### What to work on
Starting at the line with "Task: Switch to the Account tab", return every line through the final one of the data, word for word. Pictures stay out.

### Record extracts
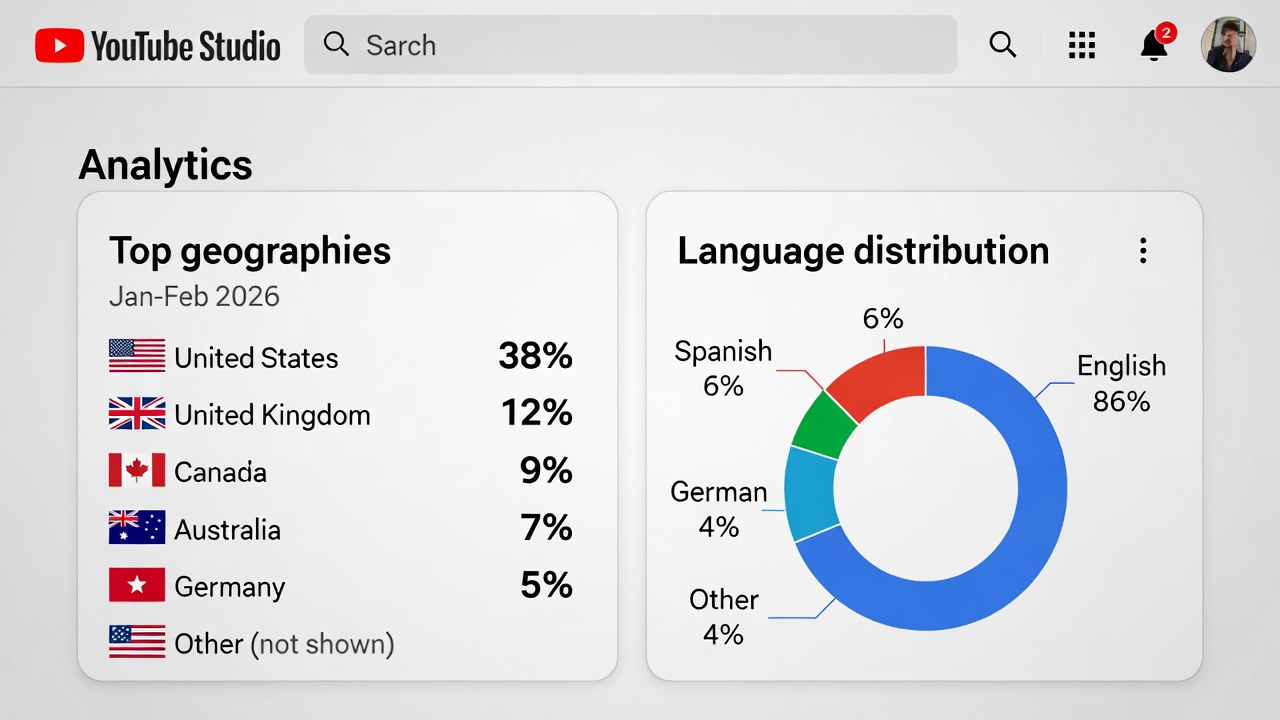This screenshot has height=720, width=1280.
Task: Click the YouTube Studio logo
Action: [157, 45]
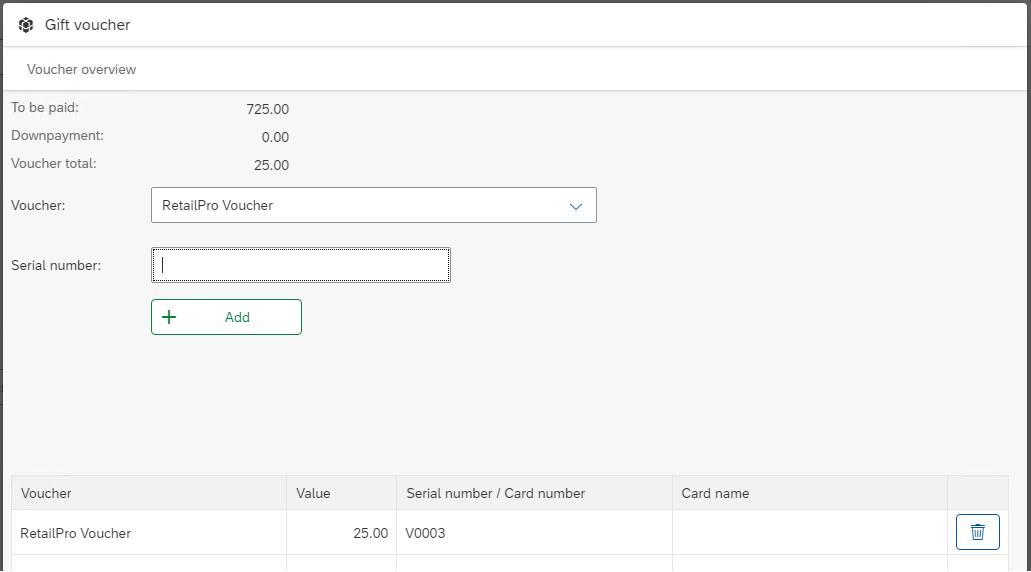Click the Gift voucher title text
Screen dimensions: 1031x572
[x=88, y=25]
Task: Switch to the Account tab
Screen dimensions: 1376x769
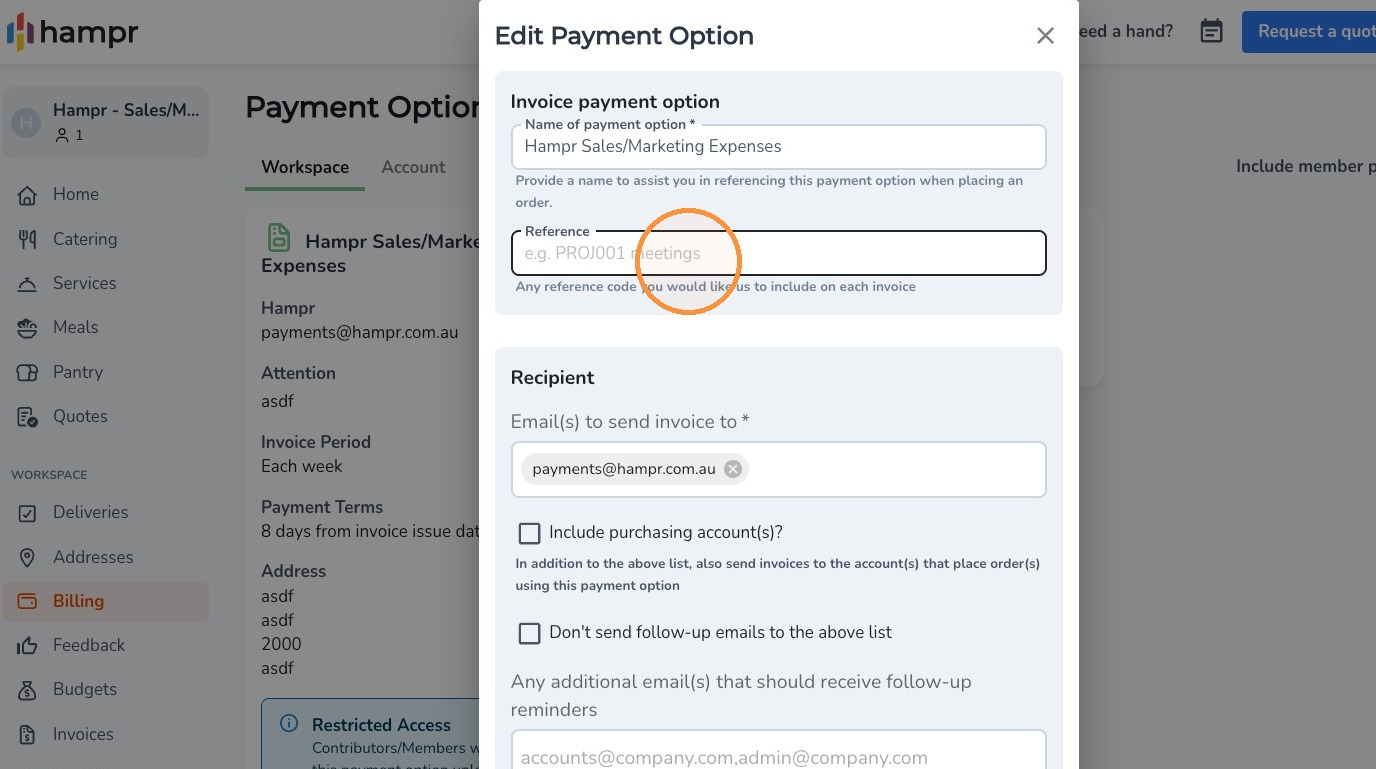Action: tap(413, 167)
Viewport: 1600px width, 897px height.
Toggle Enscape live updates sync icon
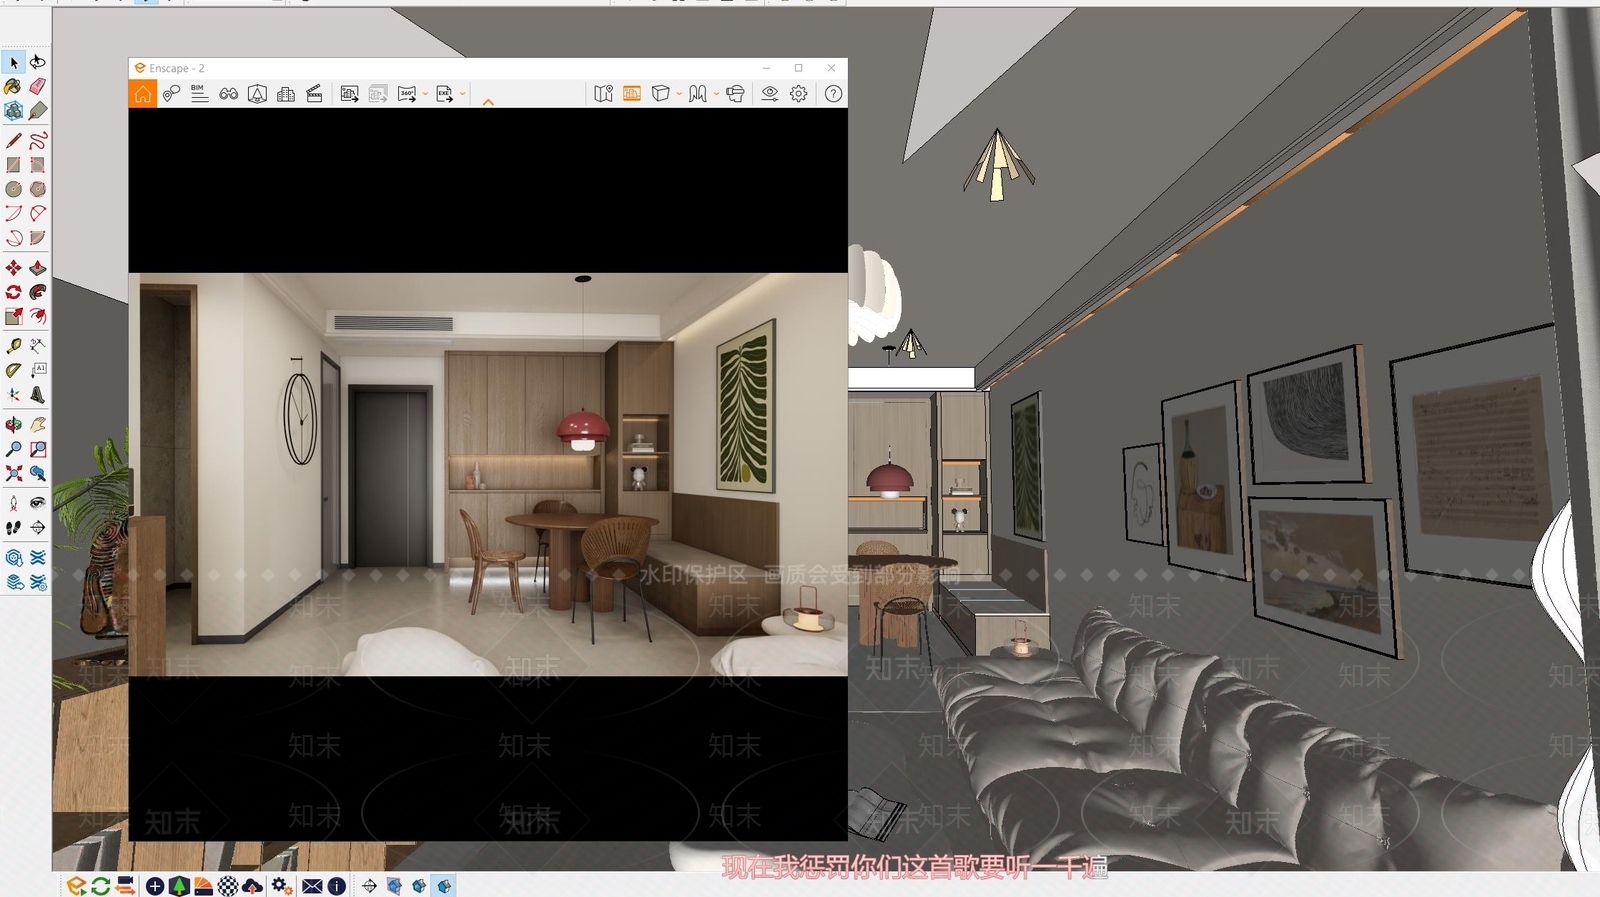click(101, 886)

### Output of the exercise
Task: Switch to the Account tab
Screen dimensions: 1376x769
Action: tap(413, 167)
Viewport: 1600px width, 897px height.
Toggle Enscape live updates sync icon
click(101, 886)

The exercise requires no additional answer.